LONDON — Rembrandt: the Late Works is that truly rare event: a study focusing on an artist whose quality of output is so universally lauded that it is fully supported by staggering loans never previously shown in this combination or indeed in the same country; “The Conspiracy of the Batavians under Claudius Civilis” of the Royal Academy of Arts, Sweden, has never appeared in the UK. Apart from the unabashed gushing by critics over the undeniably compelling emotional and technical power of the paintings, their collective presence alone makes it a once in a lifetime opportunity for curators to flex their skills and do justice to an oeuvre that is satisfyingly rounded and of exceptional depth.
It is a common targeting of Rembrandt’s personal misfortunes in later life as the source of the works’ gravitas that tends to color most surveys, and indeed the National Gallery uses it to frame the first room, subtitled “Rembrandt Considers His Own Ageing Features.” It is so easy to pinpoint the sorrowful gaze of the famous self-portraits as symptomatic of internal turmoil and self-pity, yet by placing three such self-portraits together for a high-impact opening — hitting an emotional wallop — it becomes clear that here is an artist far too sophisticated for such a conclusion. Present with the “Self-Portrait” loaned from the Andrew W Mellon Collection, Washington (1659), is “Self-Portrait as the Apostle Paul” of the Rijksmuseum, Amsterdam (1661), and the “Self-Portrait” at the age of 63 from Kenwood House, London (1669). Consider the seemingly infinite depth of one portrait, then treble it, and consider then the pleasure that arises from comparison; the innumerable layers, strokes, and sophistication of color in each actually highlight a technical range within which these pieces sit, speaking of a superfluous capability. Combine this with the sitter role-playing parts: Kenwood House’s piece posits the painter against two circles, evoking the fabled skill of the model artist being able to sketch perfect circles freehand. The Rijksmuseum piece shows him role-playing, adopting a different yet still mysterious character gazing at us cryptically.
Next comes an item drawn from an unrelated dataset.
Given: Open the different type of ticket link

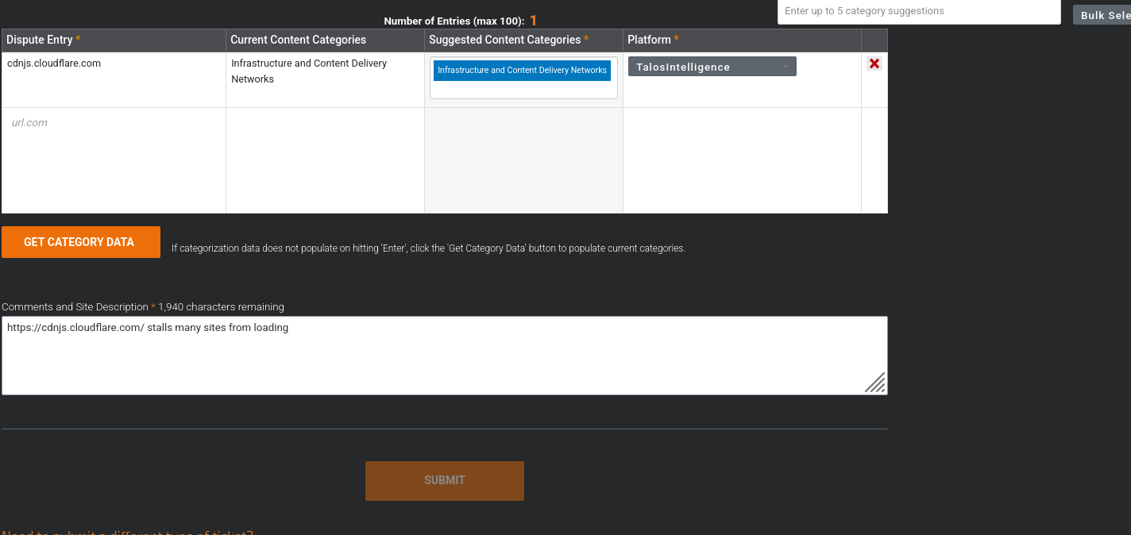Looking at the screenshot, I should click(127, 532).
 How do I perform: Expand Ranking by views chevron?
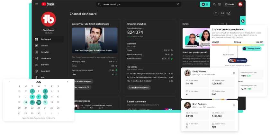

Seeing all three in this way proves that far from baring his soul in a tragic, public self-flagellation, openly mourning lost family and fortune, they are in fact the embodiment of the artist confident in his supreme and still-expanding abilities, and it is we who are utterly taken in by the emotional gravitas these techniques conjure. Thus Rembrandt “Considers His Own Ageing Features,” but does it so that his own features act as a vessel through which to explore many more intellectual factors.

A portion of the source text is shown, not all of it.